> _EXTRACT PROVIDED_:
━━━
The IPsec header is comprised of an ESP header for encryption
reasons. The IPsec data is comprised of a TCP packet to which an
ESP trailer having data necessary for encryption is attached for
overall encryption purposes. The IPsec data also includes an ESP
authorization value for allowing the detection of
falsification.
[0127] The operation of the cache is described hereafter with
reference to a reception processing (FIG. 24) involving no use of
the I/O dedicated cache, a reception processing (FIG. 25) involving
use of the I/O dedicated cache, and a reception processing (FIG.
26) involving use of the I/O dedicated cache in which shared data
alone is stored.
[0128] With reference to FIG. 24, a processing for receiving an
Ethernet frame in the transport mode of the IPsec shown in FIG. 22
when the I/O dedicated cache 14 is not used is described.
[0129] (1) The multimedia microprocessor 1 receives a relevant
Ethernet frame via Ethernet 3 and writes in a data area 23 of
accelerators 12 in a memory 2 (1001, 1011).
[0130] (2) CPU 11 reads the MAC header and IP header of the
relevant frame 1011 from the data area 23 of the accelerators 12
and then performs Ethernet reception and IP reception (1002).
[0131] (3) CPU 11, because the relevant Ethernet frame 1011
includes an IPsec packet, reads the IPsec header in the Ethernet
frame 1011, performs an IPsec reception processing, and activates
the IPsec accelerator 12-2.
[0132] (4) The IPsec accelerator 12-2 reads the IPsec data in the
relevant Ethernet frame 1011 from the data area 23 of the
accelerators 12, performs an authentication and decoding
processing, and then writes the result back in the data area 23 of
the accelerators 12 as a TCP packet 1012 (1003).
[0133] (5) CPU 11 reads the TCP header from the TCP packet 1012 in
the data area 23 of the accelerators 12 and performs a reception
processing, while it activates the TCP accelerator 12-1 for
calculating the checksum (1004).
[0134] (6) The TCP accelerator 12-1 reads the TCP packet 1012 in
the data area 23 of the accelerators 12 and calculates the
checksum, while it writes the TCP data at an appropriate location
(third from left in the figure) in the reception data (1005).
[0135] In this way, when the I/O dedicated cache 14 is not used,
access to the memory 2 takes place five times for each Ethernet
frame.
[0136] On the other hand, the operation when the I/O dedicated
cache 14 is used is described with reference to FIG. 25.
[0137] (1') The multimedia microprocessor 1 receives a relevant
Ethernet frame via the Ethernet 3 and writes in the data area 23 in
the accelerators 12 in the memory 2 (1021, 1011). However, because
this is an instance of writing in the data area 23 of the
accelerators 12, the I/O dedicated cache 14 caches the relevant
frame (1011') and no actual access to the memory 2 occurs.
[0138] (2') CPU 11, when it reads the MAC header and the IP header
in the frame 1011 in the data area 23 of the accelerators 12, comes
up with a hit in the I/O dedicated cache 14. Therefore, the MAC
header and the IP header of the relevant frame 1011' are read from
the I/O dedicated cache 14 without any access to the memory 2
taking place, and then Ethernet-reception and IP reception
processing are performed (1022).
━━━
> _SUPPLIED INFORMATION_:
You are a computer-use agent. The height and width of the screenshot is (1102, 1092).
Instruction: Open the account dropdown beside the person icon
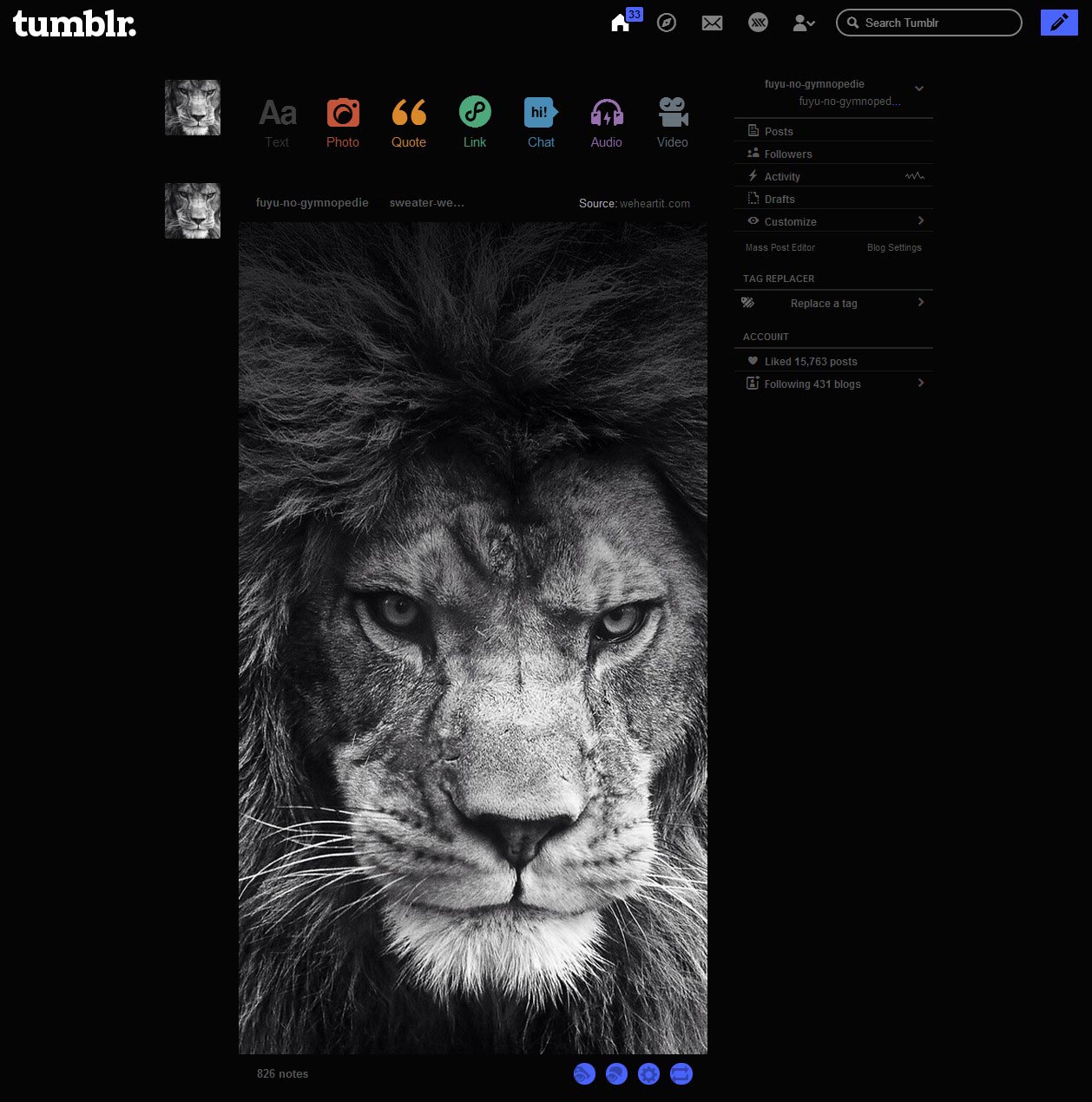803,23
━━━
> _YOUR TASK_: Can you extend the passage above on receiving IPsec Ethernet frames with the I/O dedicated cache, beginning right after its last sentence?

> _ANSWER TO THIS EXERCISE_:
[0139] (3') CPU 11, because the relevant Ethernet frame 1011'
includes an IPsec packet, reads the IPsec header in the Ethernet
frame 1011, performs an IPsec reception processing, and activates
the IPsec accelerator 12-2. Because this access to the memory 2
produces a hit in the I/O dedicated cache 14 as in the case of (2),
the IPsec header of the relevant frame 1011' is read and no access
to the memory 2 takes place (1022).
[0140] (4') While the IPsec accelerator 12-2 attempts to read the
IPsec data in the relevant Ethernet frame 1011, a hit is produced
in the I/O dedicated cache 14. Therefore, the IPsec data is
actually read from the relevant Ethernet frame 1011' (1023).
Thereafter, the IPsec accelerator 12-2 performs an authentication
and a decoding processing, and writes the result back in the data
area 23 of the accelerators 12 as a TCP packet 1012. However,
because this is an instance of writing in the data area 23 of the
accelerators 12, the I/O dedicated cache 14 caches the data (1012')
and no actual access to the memory 2 takes place (1023).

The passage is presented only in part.